Does this make Rogen the slob DiCaprio, the louche Leo? Maybe not: his affect doesn’t announce him as an obvious star. A pudgy fellow with glasses and, often, a scruffy beard, he’s the kind of actor who in earlier decades would have played supporting parts: the handsome hero’s wise-cracking pal. But movie comedy is a democracy whose most prominent players need not look as if they had stepped out of an Abercrombie & Fitch catalogue. Jonah Hill, another thoroughbred from the Apatow stable, is also roundish and Jewish, but with a prickly edge. Rogen’s special gift to audiences is that he projects a sweet, unthreatening geniality — and, though he might cringe to hear it, an essential niceness. That’s what makes him, at 32, the stoner king of comedy.

(READ: Corliss’s review of Neighbors)

In the Freaks and Geeks class that also included James Franco and Jason Segel, Rogen’s comedy professor was Judd Apatow, the show’s executive producer. Apatow would go on to cast Rogen in a prominent supporting role in The 40 Year Old Virgin, give him the prime male role as the one-night stand confronted with fatherhood in Knocked Up and produce Superbad, the high-school comedy that Rogen and his writing partner (and fellow bar mitzvah student) Evan Goldberg had begun scripting when they were 13. Each movie had earned more than $100 million at the domestic box office by the end of 2007, when Rogen was all of 25.
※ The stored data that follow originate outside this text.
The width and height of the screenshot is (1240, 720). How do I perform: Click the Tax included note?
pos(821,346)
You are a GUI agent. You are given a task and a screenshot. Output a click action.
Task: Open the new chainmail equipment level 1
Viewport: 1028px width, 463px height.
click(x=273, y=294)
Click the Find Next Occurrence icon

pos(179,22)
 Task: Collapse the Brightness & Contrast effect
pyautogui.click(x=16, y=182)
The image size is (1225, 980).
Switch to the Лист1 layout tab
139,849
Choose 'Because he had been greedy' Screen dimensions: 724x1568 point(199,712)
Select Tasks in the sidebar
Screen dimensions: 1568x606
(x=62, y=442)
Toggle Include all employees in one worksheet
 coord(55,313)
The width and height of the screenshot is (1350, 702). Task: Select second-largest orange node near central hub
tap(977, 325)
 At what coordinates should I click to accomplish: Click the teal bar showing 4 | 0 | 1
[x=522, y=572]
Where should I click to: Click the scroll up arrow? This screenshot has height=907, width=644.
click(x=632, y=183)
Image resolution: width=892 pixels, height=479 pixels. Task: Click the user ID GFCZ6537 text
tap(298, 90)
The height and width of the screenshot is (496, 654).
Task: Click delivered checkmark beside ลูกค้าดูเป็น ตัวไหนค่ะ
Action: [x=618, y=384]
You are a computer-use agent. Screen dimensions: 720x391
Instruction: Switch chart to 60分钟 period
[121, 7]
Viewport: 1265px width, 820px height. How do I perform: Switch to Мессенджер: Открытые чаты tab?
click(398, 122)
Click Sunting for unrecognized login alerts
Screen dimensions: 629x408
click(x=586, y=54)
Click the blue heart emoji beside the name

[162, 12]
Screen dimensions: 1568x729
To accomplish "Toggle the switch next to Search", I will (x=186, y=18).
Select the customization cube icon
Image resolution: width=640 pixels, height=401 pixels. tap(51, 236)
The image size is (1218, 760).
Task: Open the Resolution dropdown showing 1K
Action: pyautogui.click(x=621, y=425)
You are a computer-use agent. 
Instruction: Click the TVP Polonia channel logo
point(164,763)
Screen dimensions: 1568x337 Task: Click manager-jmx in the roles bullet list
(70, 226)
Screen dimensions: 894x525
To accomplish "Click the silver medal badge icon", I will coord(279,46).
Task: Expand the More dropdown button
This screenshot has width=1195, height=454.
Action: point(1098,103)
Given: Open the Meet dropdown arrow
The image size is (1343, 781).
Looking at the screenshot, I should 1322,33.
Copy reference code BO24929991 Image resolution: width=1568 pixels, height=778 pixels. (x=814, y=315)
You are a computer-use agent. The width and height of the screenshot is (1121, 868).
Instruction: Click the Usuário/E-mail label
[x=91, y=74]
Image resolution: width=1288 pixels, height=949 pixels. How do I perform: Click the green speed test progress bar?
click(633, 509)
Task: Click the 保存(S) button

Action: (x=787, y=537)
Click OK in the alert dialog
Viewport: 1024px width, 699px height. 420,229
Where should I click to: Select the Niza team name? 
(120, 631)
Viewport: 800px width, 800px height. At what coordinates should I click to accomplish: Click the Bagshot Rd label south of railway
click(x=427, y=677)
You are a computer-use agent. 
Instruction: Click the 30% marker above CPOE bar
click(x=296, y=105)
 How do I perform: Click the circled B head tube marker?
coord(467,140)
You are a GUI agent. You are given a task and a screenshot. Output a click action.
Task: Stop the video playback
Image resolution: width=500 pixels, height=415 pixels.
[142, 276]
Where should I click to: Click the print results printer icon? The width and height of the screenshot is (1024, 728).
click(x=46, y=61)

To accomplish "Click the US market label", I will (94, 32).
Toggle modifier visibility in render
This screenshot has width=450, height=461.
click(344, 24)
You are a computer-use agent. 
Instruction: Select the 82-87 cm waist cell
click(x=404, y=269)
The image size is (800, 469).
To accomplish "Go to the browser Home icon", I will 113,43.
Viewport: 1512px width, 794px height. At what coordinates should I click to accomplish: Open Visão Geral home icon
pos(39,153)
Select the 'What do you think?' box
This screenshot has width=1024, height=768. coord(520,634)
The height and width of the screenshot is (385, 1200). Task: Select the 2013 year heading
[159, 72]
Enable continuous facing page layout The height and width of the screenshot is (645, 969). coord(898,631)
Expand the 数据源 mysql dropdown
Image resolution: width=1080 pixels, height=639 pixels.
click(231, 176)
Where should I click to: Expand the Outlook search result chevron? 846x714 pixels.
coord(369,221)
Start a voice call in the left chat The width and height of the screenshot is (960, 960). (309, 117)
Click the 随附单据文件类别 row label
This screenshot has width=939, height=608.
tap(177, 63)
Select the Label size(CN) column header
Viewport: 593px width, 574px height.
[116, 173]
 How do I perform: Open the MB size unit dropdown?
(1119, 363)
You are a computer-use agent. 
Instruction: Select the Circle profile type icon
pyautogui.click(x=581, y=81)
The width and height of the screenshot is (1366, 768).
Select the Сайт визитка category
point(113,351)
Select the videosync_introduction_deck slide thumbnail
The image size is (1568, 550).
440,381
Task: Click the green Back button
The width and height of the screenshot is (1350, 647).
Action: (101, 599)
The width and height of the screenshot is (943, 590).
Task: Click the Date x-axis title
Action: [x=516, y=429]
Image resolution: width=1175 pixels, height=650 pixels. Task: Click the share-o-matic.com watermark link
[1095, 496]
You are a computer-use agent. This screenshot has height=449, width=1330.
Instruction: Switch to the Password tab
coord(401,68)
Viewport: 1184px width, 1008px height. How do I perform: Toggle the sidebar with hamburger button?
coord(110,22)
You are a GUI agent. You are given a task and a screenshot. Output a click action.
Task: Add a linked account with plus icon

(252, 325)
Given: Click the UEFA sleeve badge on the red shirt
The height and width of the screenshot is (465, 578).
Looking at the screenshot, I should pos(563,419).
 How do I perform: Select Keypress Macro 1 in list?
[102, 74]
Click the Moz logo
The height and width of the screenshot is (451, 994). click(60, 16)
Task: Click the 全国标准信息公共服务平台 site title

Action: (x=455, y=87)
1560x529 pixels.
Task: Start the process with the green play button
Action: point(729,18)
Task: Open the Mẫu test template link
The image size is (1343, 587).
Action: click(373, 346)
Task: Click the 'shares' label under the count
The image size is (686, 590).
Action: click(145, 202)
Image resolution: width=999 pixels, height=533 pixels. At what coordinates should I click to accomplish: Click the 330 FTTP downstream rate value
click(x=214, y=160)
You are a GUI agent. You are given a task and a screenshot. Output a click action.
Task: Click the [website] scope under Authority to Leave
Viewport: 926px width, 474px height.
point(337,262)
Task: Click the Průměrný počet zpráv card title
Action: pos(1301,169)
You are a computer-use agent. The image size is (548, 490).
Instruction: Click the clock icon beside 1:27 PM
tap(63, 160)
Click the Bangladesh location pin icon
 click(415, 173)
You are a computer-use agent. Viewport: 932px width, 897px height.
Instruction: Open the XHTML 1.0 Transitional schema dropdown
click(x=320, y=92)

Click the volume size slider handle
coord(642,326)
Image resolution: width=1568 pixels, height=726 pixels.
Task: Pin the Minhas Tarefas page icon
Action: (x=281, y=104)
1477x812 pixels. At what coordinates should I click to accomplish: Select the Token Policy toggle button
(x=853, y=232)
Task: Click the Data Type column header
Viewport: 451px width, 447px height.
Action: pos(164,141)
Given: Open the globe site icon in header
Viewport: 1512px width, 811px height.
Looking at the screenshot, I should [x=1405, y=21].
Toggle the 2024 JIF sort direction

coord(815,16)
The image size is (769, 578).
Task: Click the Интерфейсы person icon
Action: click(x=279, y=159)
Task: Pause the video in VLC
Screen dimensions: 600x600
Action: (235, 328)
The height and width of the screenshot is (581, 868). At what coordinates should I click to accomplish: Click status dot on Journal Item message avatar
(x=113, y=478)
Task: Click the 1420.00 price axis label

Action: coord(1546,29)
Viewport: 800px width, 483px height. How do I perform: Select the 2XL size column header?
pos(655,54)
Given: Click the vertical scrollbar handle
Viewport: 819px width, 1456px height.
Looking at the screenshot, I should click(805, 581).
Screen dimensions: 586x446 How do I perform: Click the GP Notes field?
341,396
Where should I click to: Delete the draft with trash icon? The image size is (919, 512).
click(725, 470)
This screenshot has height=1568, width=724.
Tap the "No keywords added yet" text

The hits kept on coming for the actor-writer-producer, with the weed-driven, low-budget comedies Pineapple Express and This Is the End, which co-starred Franco and Hill, and took in another easy $100 million last summer. Add the distinctive voice work Rogen has contributed to such animated features as Shrek the Third, Horton Hears a Who!, Monsters vs. Aliens and Kung Fu Panda, and the total North American gross for his movies is more than $1.7 billion — a nice haul for the tyke tycoon of toke.

(READ: Mary Pols on Seth Rogen’s This Is the End)

Rogen’s Ken Miller in Freaks and Geeks was surly and acerbic — Segel asks him, “Can you ever not be sarcastic?” and Rogen replies, sarcastically, “I’m sarcastic?” — but with a furtive sensitivity. In one episode Ken stands outside the band room, watching with mournful devotion as his beloved “Tuba Girl” practices. That may have been the last time a Rogen character did any pining. He gives every evidence of being at ease with his girth (or he wouldn’t be photographed nude in the Knocked Up and Neighbors sex scenes) and the prematurely middle-age persona he has carried his entire public life.

Even in his early twenties, Rogen possessed the antiauthoritarian authority of an indulgent uncle who tells the kids to do whatever stupidly enjoyable thing they want. He’s a master of making a boast on matters other men might be ashamed of, as when he strode on stage at the 2012 Golden Globes in the company of sexy Kate Beckinsale and announced, “Hello, I’m Seth Rogen, and I am currently trying to conceal a massive erection.” But he also uses his celebrity in mature ways. He’s a spokesman for an Alzheimer’s awareness foundation — and, of course, a member of NORML, which agitates for the legalization of marijuana.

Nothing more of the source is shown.